Document text:
○ ○ ○

> (email exchange)
> On Thu, Jul 14, 2011 at 9:55 AM, wrote:
> I see Bernanke is speaking your language now…
Yes, a bit, but but as corrected below:
“DUFFY: We had talked about the QE2 with Dr. Paul. When — when you buy assets, where does that money come from?
BERNANKE: We create reserves in the banking system which are just held with the Fed. It does not go out into the public.
Not exactly, as all govt spending is done by adding reserves to member bank reserve accounts. Reserve accounts are held by member banks as assets, and so these balances are as much ‘out into the public’ as any.
What doesn’t change is net financial assets, as QE debits securities accounts at the Fed and credits reserve accounts.
But yes, spending is in no case operationally constrained by revenues.
DUFFY: Does it come from tax dollars, though, to buy those assets?
BERNANKE: It does not.
Operationally he is correct, and in this case, to the extent QE does not add to aggregate demand, he is further correct. In fact, to the extent that QE removes interest income from the economy, it actually acts as a tax on the economy, and not as a govt expenditure.

○ ○ ○

Information shown:
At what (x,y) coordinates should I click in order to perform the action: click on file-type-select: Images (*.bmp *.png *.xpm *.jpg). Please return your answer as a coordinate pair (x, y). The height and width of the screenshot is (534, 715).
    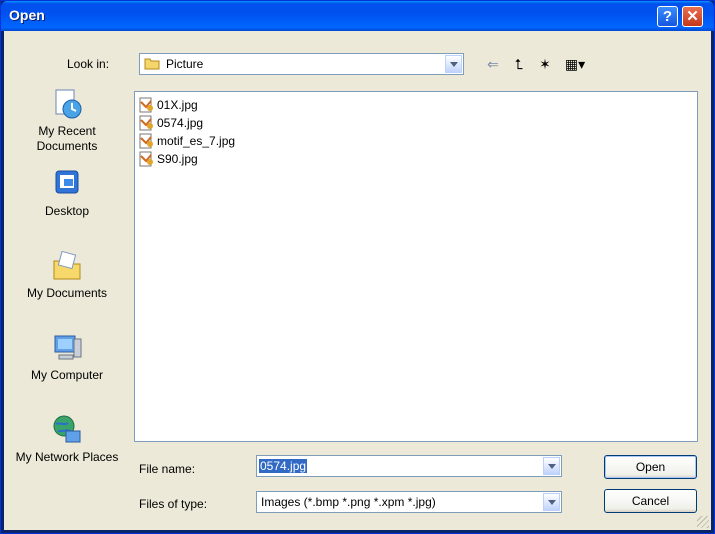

○ ○ ○

Extend the email exchange on Bernanke's QE testimony, starting after its final sentence. The lines play no part in what is asked here.

However, and ironically, I submit he believes that QE adds to aggregate demand, and therefore ‘uses up’ some of the aggregate demand created by taxation, and therefore, in that sense, it would be taxpayer dollars that he’s spending.
DUFFY: Are you basically printing money to buy those assets?
BERNANKE: We’re not printing money. We’re creating reserves in the banking system.
Technically correct in that he’s not printing pieces of paper.
But he is adding net balances to private sector accounts, which, functionally, is what is creating new dollars which is generally referred to as ‘printing money’
All govt spending can be thought of as printing dollars, taxing unprinting dollars, and borrowing shifting dollars from reserve accounts to securities accounts.
DUFFY: In your testimony — I only have 20 seconds left — you talked about a potential additional stimulus. Can you assure us today that there is going to be no QE3? Or is that something that you’re considering?
BERNANKE: I think we have to keep all the options on the table. We don’t know where the economy is going to go. And if we get to a point where we’re like, you know, the economy — recovery is faltering and — and we’re looking at inflation dropping down toward zero or something, you know, where inflation issues are not relevant, then, you know, we have to look at all the options.
DUFFY: And QE3 is one of those?
Very hesitant, as it still looks to me like there’s an tacit understanding with China that there won’t be any more QE, as per China’s statement earlier today.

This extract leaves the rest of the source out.